Raw data Start Marker

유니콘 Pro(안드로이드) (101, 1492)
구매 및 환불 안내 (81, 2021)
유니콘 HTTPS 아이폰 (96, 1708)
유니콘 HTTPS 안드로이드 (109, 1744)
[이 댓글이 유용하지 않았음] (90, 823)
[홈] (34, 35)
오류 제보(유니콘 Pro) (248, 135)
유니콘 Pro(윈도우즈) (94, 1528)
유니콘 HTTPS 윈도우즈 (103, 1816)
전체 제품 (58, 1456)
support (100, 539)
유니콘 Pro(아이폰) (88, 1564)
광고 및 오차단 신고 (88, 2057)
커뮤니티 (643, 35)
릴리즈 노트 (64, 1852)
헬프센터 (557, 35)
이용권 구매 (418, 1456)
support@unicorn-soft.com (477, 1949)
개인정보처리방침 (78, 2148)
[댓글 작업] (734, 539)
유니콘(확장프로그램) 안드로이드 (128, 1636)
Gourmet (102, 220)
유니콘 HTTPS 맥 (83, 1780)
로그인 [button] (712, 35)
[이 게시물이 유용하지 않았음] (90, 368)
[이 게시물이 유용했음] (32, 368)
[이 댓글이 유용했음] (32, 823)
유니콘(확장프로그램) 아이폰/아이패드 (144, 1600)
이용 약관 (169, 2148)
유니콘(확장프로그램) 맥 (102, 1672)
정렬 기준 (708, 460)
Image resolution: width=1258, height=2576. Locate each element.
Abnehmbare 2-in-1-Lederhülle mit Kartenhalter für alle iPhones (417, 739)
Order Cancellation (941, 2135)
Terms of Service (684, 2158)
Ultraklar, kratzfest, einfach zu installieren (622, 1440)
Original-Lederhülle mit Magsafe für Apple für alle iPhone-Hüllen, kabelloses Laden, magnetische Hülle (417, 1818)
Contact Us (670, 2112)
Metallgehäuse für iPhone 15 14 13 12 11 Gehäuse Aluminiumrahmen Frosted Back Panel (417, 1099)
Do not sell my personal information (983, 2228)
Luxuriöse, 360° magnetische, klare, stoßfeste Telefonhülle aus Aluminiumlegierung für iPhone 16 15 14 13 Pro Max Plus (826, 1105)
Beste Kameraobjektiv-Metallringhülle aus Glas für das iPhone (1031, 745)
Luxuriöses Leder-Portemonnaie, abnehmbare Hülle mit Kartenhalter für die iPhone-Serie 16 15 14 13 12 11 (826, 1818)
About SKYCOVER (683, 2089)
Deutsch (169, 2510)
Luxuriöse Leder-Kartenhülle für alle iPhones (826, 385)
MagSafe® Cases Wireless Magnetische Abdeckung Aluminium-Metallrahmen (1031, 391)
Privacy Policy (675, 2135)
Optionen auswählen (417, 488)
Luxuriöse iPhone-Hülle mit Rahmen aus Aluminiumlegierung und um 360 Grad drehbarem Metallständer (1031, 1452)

Raw data End Marker

Your objective:
Lines containing the word "iPhones" are to be located in the entries and copied.

Solution to this task:
Abnehmbare 2-in-1-Lederhülle mit Kartenhalter für alle iPhones (417, 739)
Luxuriöse Leder-Kartenhülle für alle iPhones (826, 385)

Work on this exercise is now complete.